2.2 Amendment to Section 8.1.2. Effective as of the date hereof, Section 8.1.2 of the Credit Agreement is hereby amended and restated to read as follows:
8.1.2 Default Under Other Debt.
Any (i) Event of Default, or such similar term, as defined in the loan documents governing any Approved AR Loan Facility or (ii) default shall occur under the terms applicable to any Debt of any Loan Party (excluding the Obligations) in an aggregate principal amount (for all such Debt so affected and including undrawn committed or available amounts and amounts owing to all creditors under any combined or syndicated credit arrangement) exceeding $500,000.
2.3 Amendment to Section 8.1.4. Effective as of the date hereof, Section 8.1.4(a) of the Credit Agreement is hereby amended and restated to read as follows:
(a) Any failure by Borrower to comply with or to perform any covenant set forth in Section 7 or Section 10.22(b);
2.4 Amendment to Section 10.22. Effective as of the date hereof, Section 10.22 of the Credit Agreement is hereby amended and restated to read as follows:
10.22 Approved AR Loan Facility.
(a) Agent and Lenders acknowledge that Borrower is seeking a revolving loan facility to be secured by a first lien security interest in Borrowers Inventory and accounts receivable generated by product sales in the normal course of business (such revolving loan facility, together with any replacement revolving loan facility as approved by Agent that is subject to an Intercreditor Agreement, collectively an Approved AR Loan Facility).
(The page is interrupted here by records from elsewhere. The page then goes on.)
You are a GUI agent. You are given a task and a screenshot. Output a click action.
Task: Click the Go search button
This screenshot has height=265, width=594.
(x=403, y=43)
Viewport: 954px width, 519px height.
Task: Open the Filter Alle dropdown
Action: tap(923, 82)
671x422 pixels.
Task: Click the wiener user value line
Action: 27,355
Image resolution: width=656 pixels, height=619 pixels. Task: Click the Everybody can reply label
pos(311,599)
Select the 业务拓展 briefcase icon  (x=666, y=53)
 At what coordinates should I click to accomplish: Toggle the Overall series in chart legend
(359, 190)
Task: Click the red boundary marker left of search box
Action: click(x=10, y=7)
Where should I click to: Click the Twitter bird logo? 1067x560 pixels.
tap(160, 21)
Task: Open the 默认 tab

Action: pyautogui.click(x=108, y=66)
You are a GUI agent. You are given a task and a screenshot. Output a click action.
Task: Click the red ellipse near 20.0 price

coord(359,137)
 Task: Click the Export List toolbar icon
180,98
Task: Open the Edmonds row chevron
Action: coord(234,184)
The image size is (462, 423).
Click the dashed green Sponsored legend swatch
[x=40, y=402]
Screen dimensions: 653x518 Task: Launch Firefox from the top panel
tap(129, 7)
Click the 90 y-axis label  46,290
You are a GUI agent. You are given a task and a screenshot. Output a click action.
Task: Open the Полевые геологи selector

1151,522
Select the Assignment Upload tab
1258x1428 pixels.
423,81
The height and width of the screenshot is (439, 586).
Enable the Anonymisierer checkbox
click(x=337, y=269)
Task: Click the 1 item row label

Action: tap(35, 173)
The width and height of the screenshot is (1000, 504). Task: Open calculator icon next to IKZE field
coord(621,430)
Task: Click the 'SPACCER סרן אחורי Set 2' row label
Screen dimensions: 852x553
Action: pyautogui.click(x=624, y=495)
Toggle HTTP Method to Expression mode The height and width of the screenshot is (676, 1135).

Borrower may enter into any such Approved AR Loan Facliity so long as (i) such facility is in a maximum principal amount of $5,000,000, (ii) such facility is subject to an intercreditor agreement acceptable to Agent, (iii) Agent shall have a second priority Lien and security interest in any accounts receivable and Inventory securing such revolving loan facility, and (iv) the material terms and conditions of such revolving loan facility shall be acceptable to Agent in its commercially reasonable discretion. Agent and Borrower agree to work together in good faith, and at Borrowers sole cost and expense, to negotiate and enter into such amendments to this Agreement and such other Loan Documents as may be necessary to permit such Debt owing under any Approved AR Loan Facility, to release and/or subordinate such Liens as may be necessary to effectuate any such Approved AR Loan Facility, and to enter into such third party documents as may be reasonably requested by Borrower and/or the revolving loan lender under any such Approved AR Loan Facility.
(b) Notwithstanding anything set forth in the loan documents governing any such Approved AR Loan Facility, Borrower shall not incur more than $3,000,000 in principal indebtedness under the Approved AR Loan Facility without the prior written consent of Agent, in its sole discretion, unless and until (i) Borrower shall have (A) achieved Aggregate Revenue of at least $12,000,000 during the Fiscal Quarter ending September 30, 2019 and (B) issued additional Equity Interests or Subordinated Debt resulting in net cash proceeds to Borrower of not less than $5,000,000, or, alternatively, (ii) Borrower shall have (A) achieved Aggregate Revenue of at least $14,000,000 during the Fiscal Quarter ending December 31, 2019 and (B) issued additional Equity Interests or Subordinated Debt resulting in net cash proceeds to Borrower of not less than $5,000,000.